▶ AVAILABLE RECORDS
▶

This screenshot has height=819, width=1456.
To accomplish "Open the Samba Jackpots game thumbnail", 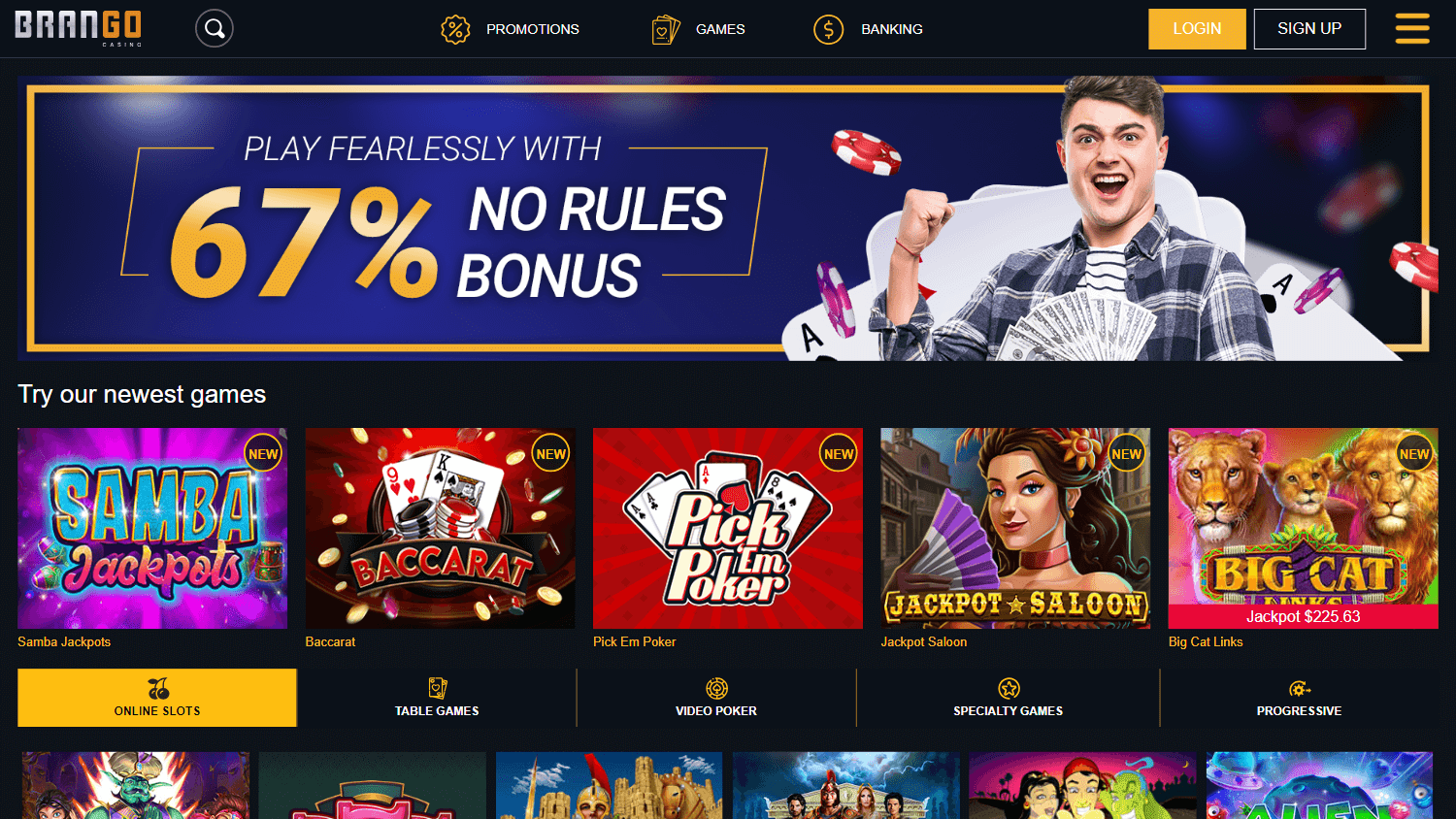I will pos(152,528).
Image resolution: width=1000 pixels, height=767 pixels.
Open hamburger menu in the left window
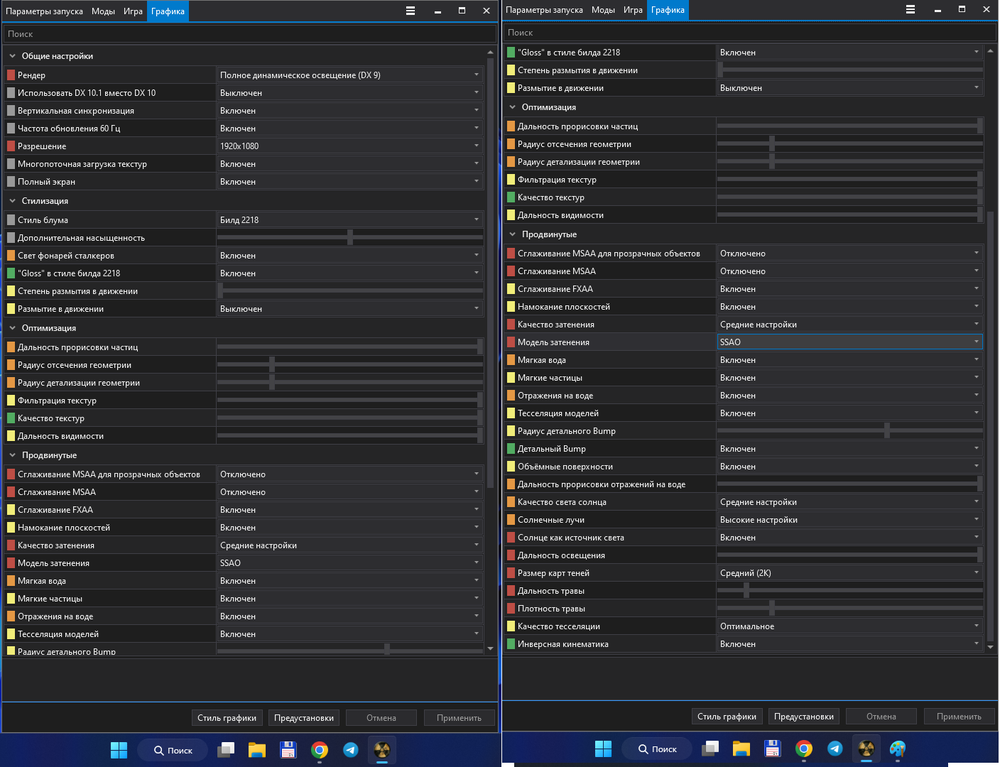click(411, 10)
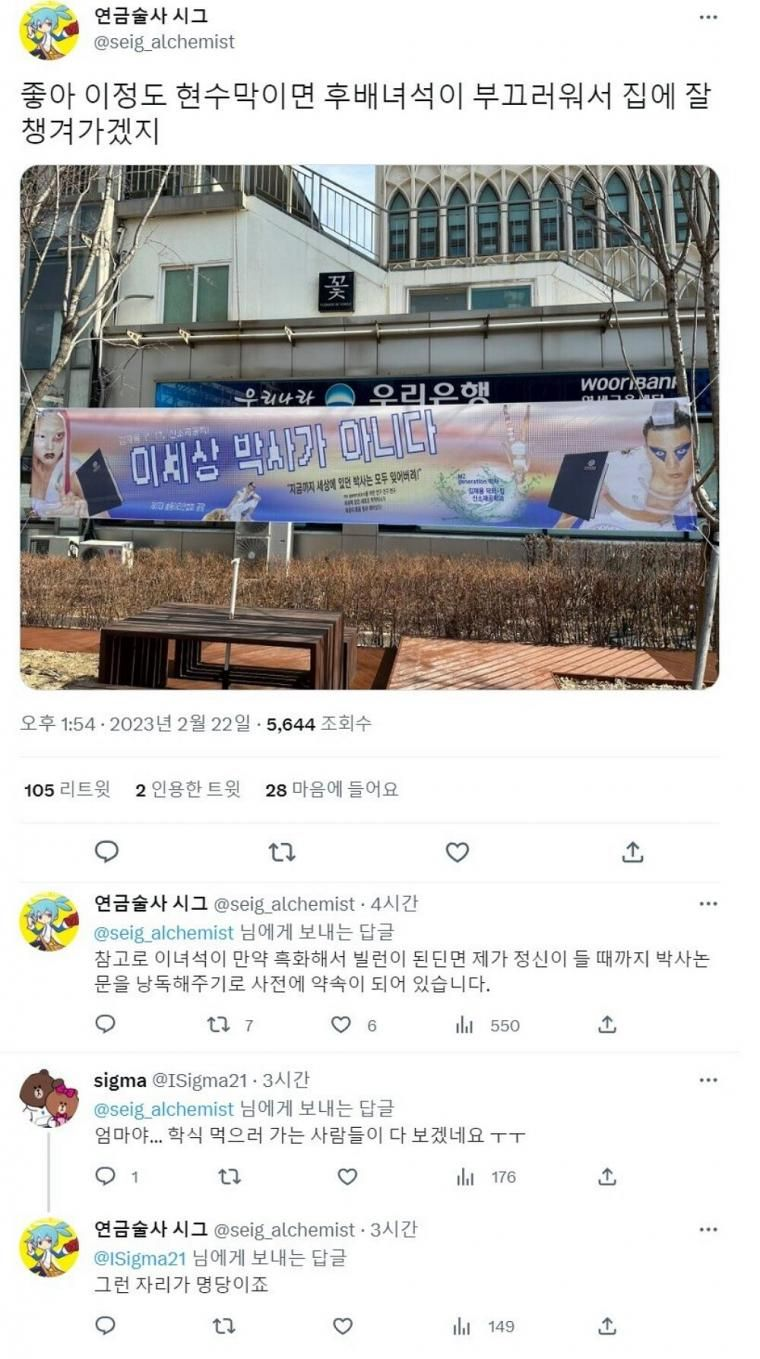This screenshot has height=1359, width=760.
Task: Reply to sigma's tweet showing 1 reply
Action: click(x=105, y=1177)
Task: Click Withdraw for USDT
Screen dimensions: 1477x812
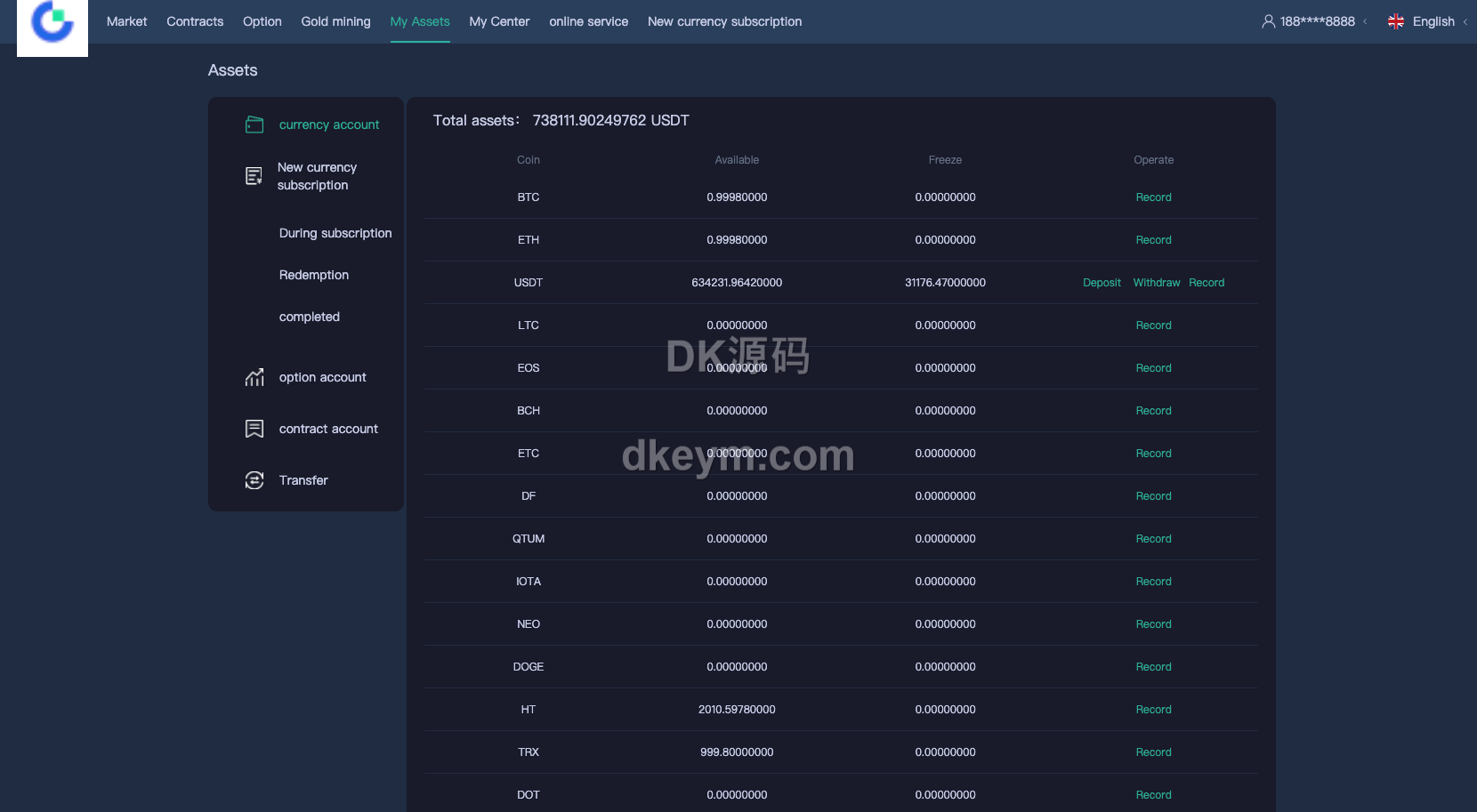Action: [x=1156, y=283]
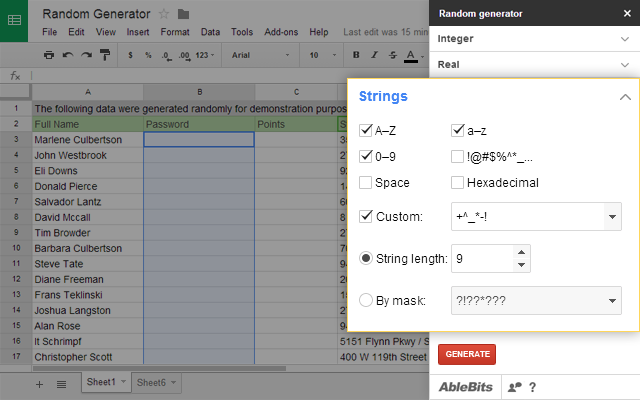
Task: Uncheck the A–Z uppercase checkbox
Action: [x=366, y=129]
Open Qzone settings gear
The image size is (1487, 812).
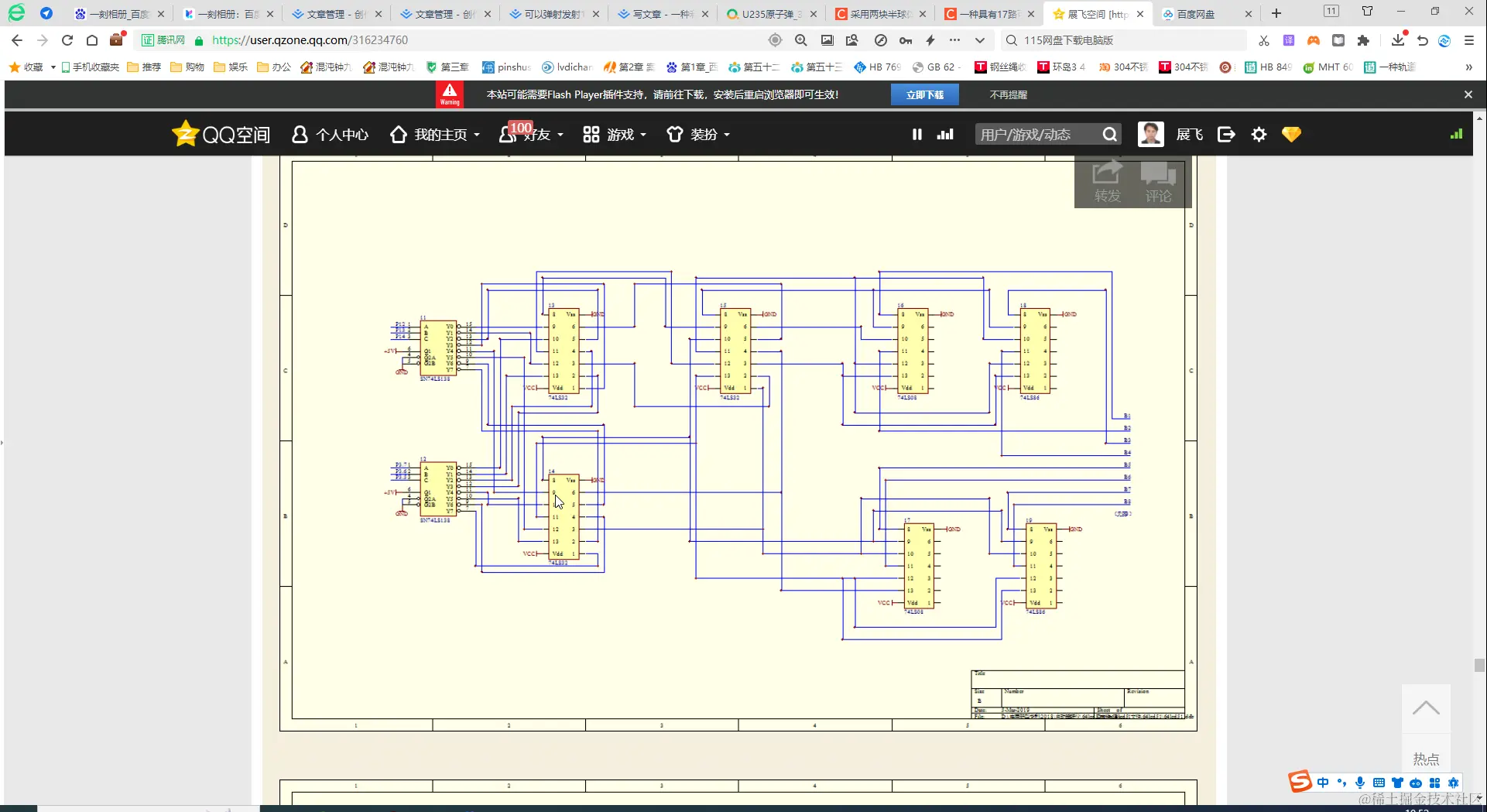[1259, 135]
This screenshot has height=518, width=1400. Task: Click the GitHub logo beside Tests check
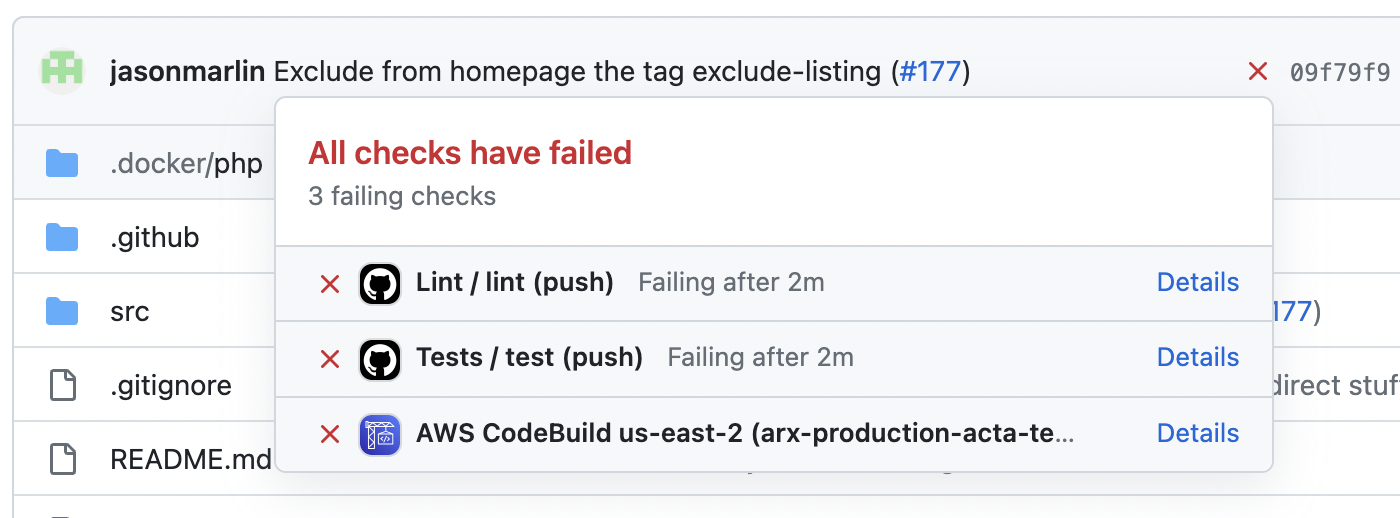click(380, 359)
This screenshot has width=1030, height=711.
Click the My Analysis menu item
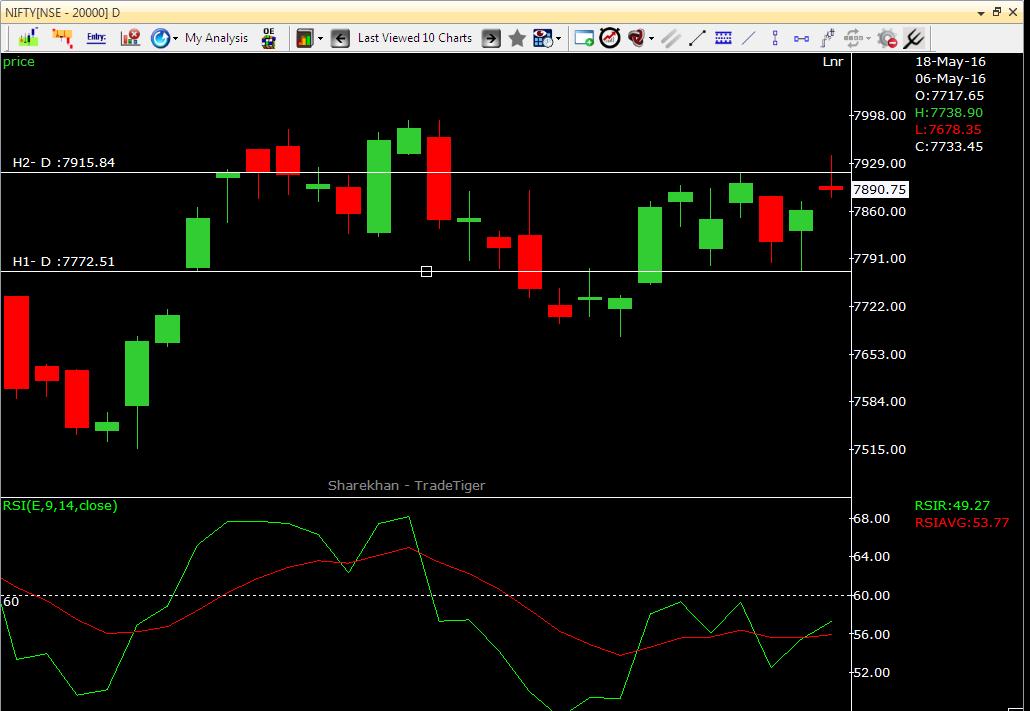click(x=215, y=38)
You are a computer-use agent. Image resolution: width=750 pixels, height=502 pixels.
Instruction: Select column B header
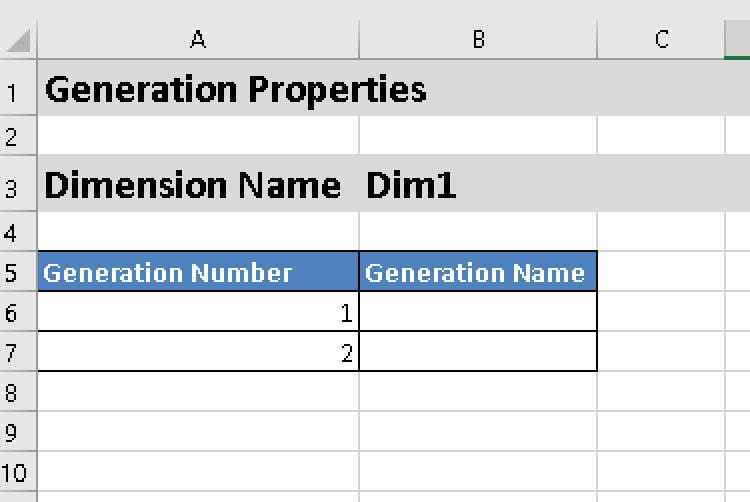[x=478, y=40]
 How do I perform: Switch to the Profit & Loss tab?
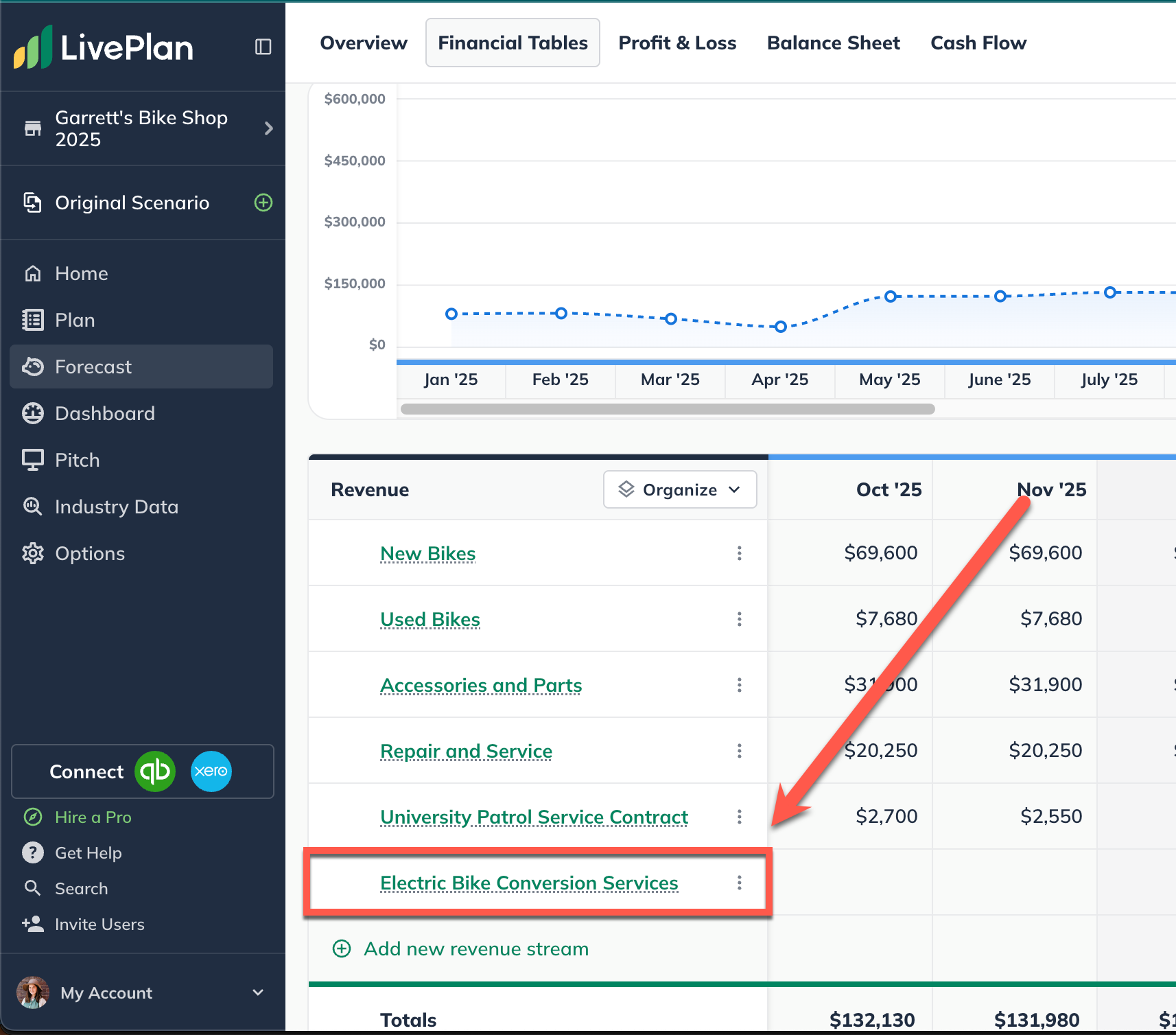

◀

▶ WHAT IS EXPECTED
The required answer is each line of the data in which the word "resolution" appears.

▶ ANSWER TO THE PROBLEM
Image resolution: width=1000 pixels, height=767 pixels.
You are a computer-use agent. Image resolution: width=750 pixels, height=502 pixels.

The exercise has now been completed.